Павел сел на воз к Митьке Усову:
— У тебя, Дмитрей, колхоз… как назван?
— Резбежались, Данилович. Все! Остались только мы с Гривенником. Одно названье… У вас в Шибанихе вроде тоже. Скотину-то по домам развели?
— Развели. А ты как? Ведь ты вроде бы коммунист.
— А что коммунист? — разозлился Усов и выматерился. — Коммунистам без муки тож не прожить, Павло Данилович…
У Павла Рогова все кипело внутри:
— Шустовские-то лари разве пустые были? А? У Гаврила Насонова тоже порядочно было намолото!

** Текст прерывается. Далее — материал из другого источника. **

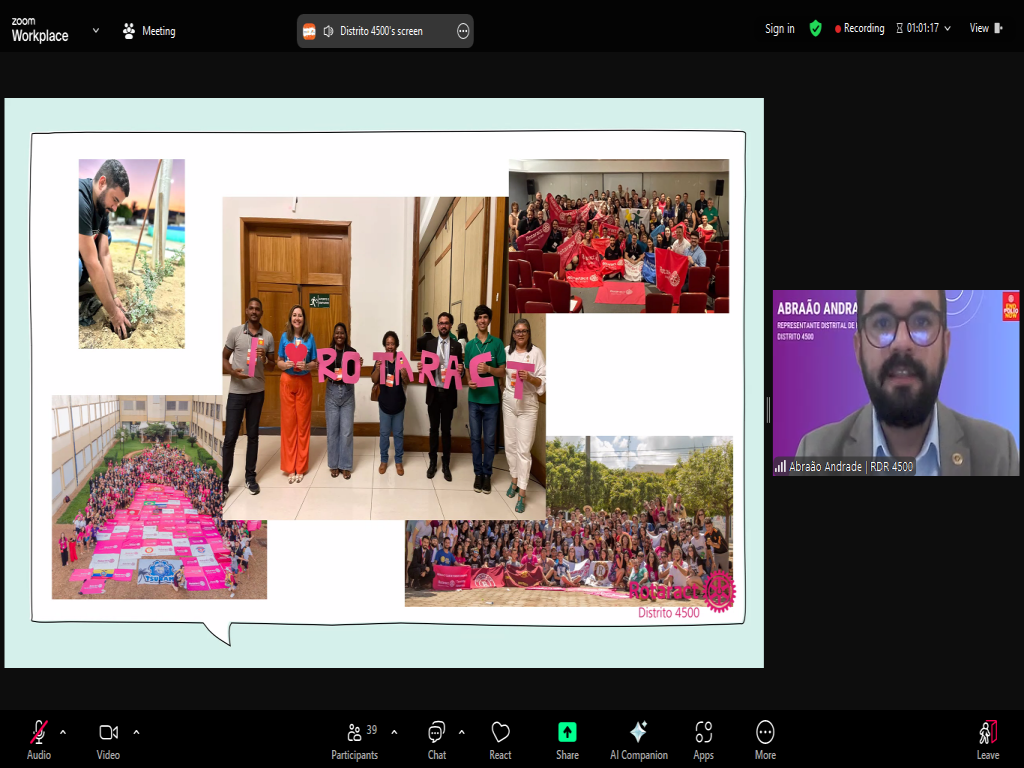Expand participants options chevron
The height and width of the screenshot is (768, 1024).
[x=394, y=731]
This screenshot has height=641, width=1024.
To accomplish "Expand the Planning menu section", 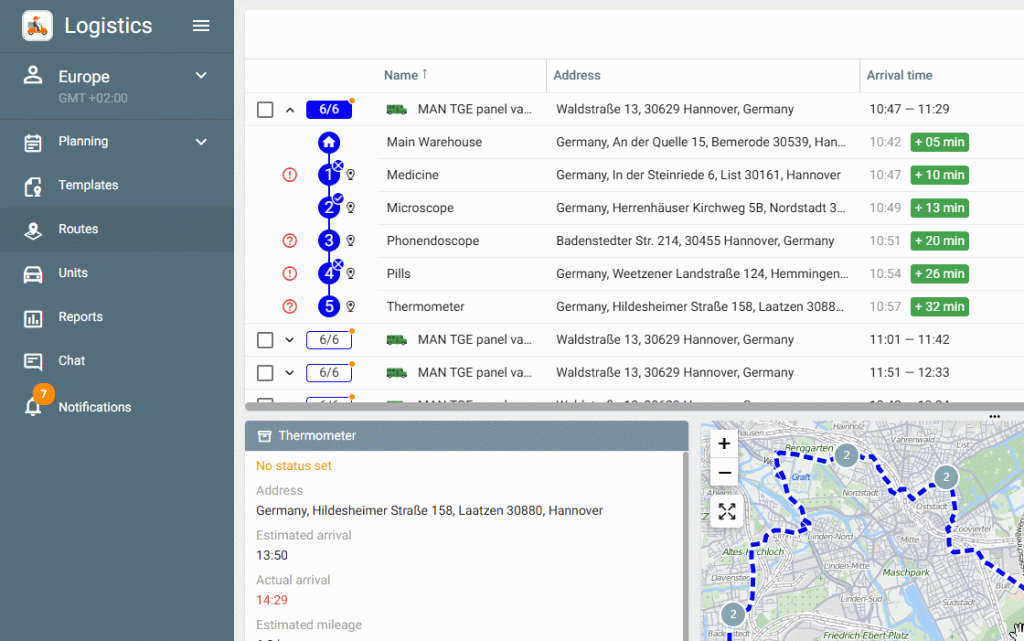I will point(201,142).
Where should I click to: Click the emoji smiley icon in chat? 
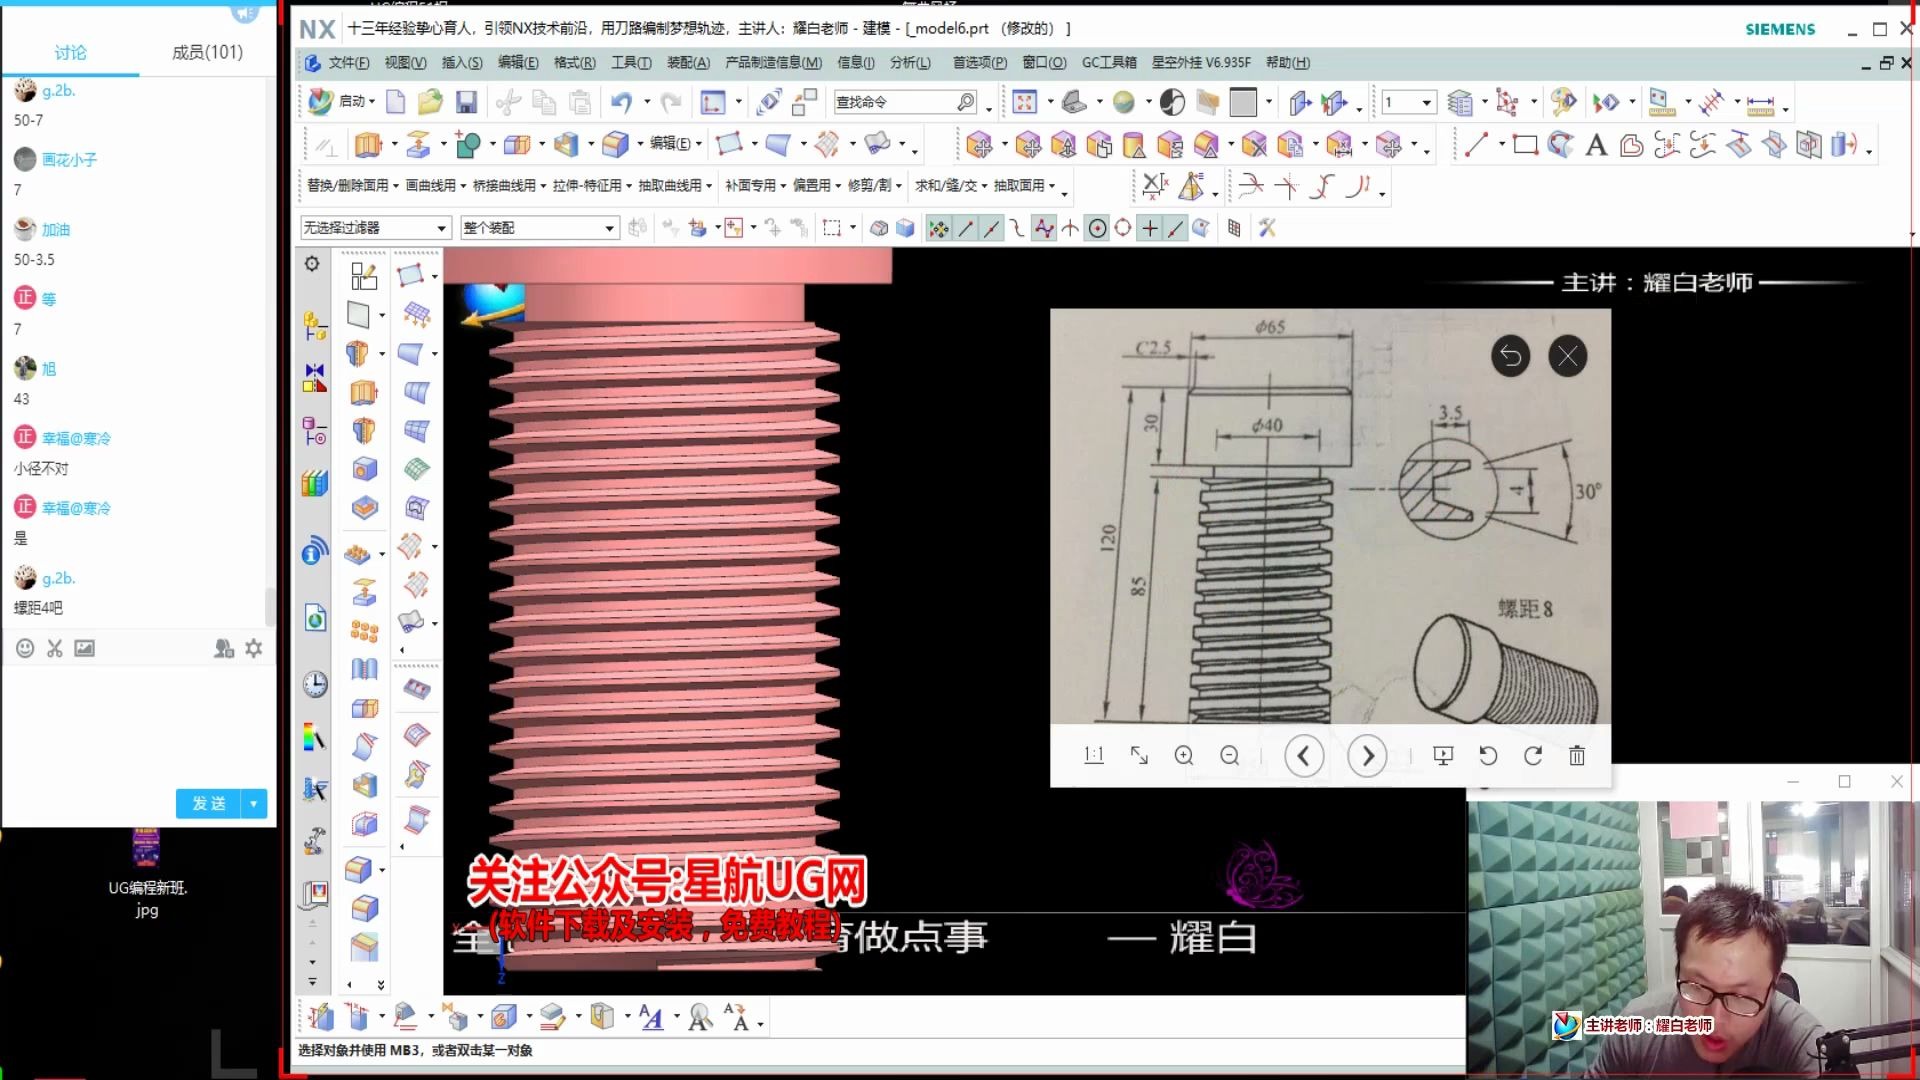coord(25,648)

Не утерпел Павел Рогов, попрекнул Усова Гаврилом, а Данилом — отцом — не попрекнул, да в том не видел большой разницы. Усов стремительно заплевал цигарку:
— Я тибе, Данилович, вот што на это скажу. Против ветра ссеть не каждый осмелится. Против ветра вставает вон одна твоя мельница! С Игнахой я тягаться не дюж.
— Почему?
— А потому что больно много у ево верхних заступников! И в райёне, и в Вологде! А особо много в первопрестольной Москве. Вот так, Данилович! И пускай моя баба мелет на ручных жерновах!
Усов схватился за вожжи.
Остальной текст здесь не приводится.